August 22, 1960 … In the morning went down to the beach. It was at low tide. Then we saw the water zoom up over us. After lunch went swimming, and there were huge breakers. At night we all went to a circus!! What fun!!! August 23, 1960 … After lunch had a bad headache and went to sleep. Then others went to the lighthouse while mother read to me. Then my headache went away and went to beach. Got cotton-candy, and made an indestructible fort. Came home and had ARTICHOKES for supper!!! August 25, 1960 … In the morning went down to the beach and started an indestructible fort. Then came home and had lunch, and came back to the beach and finished my fort, then built protective wall and all that stuff. Then I watched the fort. Johnny made a pyramid that stayed, but mine was gone. August 26, 1960 … In the morning went to the beach, played in the sand, and then made a dam. Came home for lunch, then went around the island, then we went to Vertbois. It was damn fun with all the breakers. Came home, had dinner, and went to beach in dark. On second trip stopped at the “cassino” and had a high old time with the games. August 27, 1960 … In the morning went to the beach. I made a Cathedral, but somebody jumped on it. Went for swim, then helped Jonny with a dam (PARDON ME, LADIES). Had lunch, then went and played at the amusement house. On the way home got some cotton candy. Then went to Domino. At night went to amusement house. …
After Europe, I lived two years in francophone Congo, so I’m fairly well acclimated to the French language and outlook. As a teenaged philatelist visiting Paris in the 1960s, I managed to discover and revisit the open-air stalls along the Seine, les bouquinistes, who featured stamps along with books, posters, maps and other artworks and esoterica. The stamps were displayed on big boards under plastic sheeting gripped by clothespins in case of rain. The gypsies, brokers and sellers seemed ready to make a deal. There was a whiff in the air that anything could happen. Is that accordion music wafting through the elms? C’est magnifique! I don’t think I could afford to buy much, but I still had lots of fun looking.
My parents had strong connections to France. JMF wrote her masters thesis on Sasha Guitry, and lived in France after college, where she taught at a girls school just before WWII. When we returned to France in the 1960s, we had dinner with a M. Dupuy, who apparently had a crush on JMF back in the day. He went on to become a successful commercant of some kind — possibly a wine merchant — with a fine house and great family we had fun with on our visit. In the afternoon the teenage children took us to the piscine where we splashed about with cosmopolitan hilarity. Dinner was a grand affair, three hours long, with at least a half-dozen courses and accompanying wines, including one at the end our host said was 100 years old. I took a sip. Sweet.

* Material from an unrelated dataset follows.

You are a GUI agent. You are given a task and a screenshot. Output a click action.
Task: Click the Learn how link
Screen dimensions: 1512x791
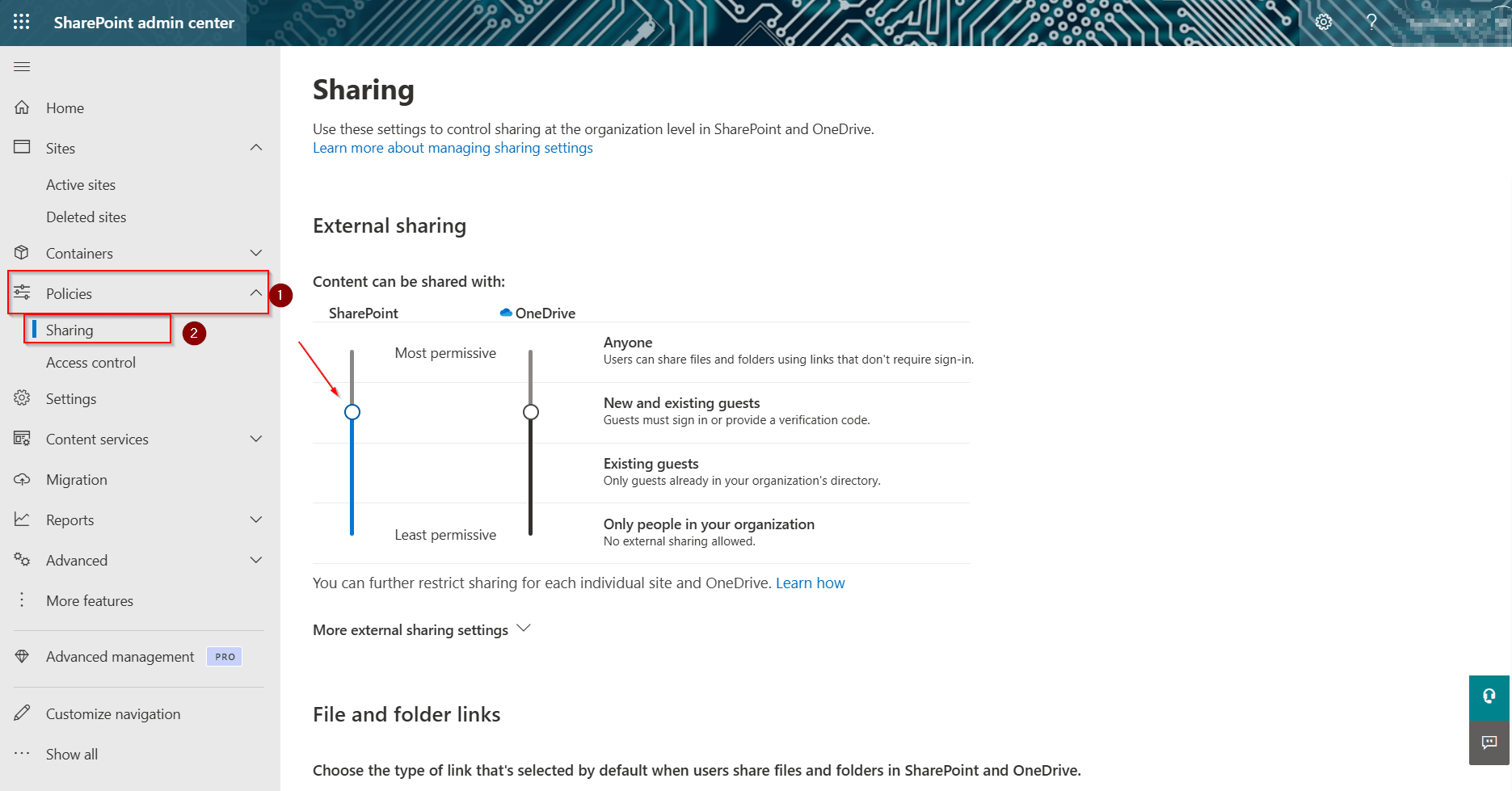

My father’s great-grandmother, Anne MacMaster Codman, died in France and is buried in Pere LaChaise cemetery, in Paris. (LaFayette sent a condolence letter.) Pa first visited France in the 1930s, when he stayed with his cousin Ogden Codman, the decorator and builder and notorious queen, outside Paris. My father wrote a book-length manuscript about French language and culture, which I’m sure would have been well-received, had it been published. Seems another fellow came along with a similar ms. a little ahead of Pa … Anyway, let’s not get sidetracked by unpublished manuscripts …
What does any of this have to do with stamps? Let me get back to the subject of la belle France and its feminine symbol. Did this start with the women who marched on Versailles in 1789? Who was la Marsellaise? Who was Marianne? France always has depicted strong women on its stamps as aspirational emblems of the nation. As Goethe would say, das endlich Weibliche zieht uns hinan. (Notice how I use a learned quotation to get out of having to look up any of the answers to those questions. If you want answers, look them up yourselves!)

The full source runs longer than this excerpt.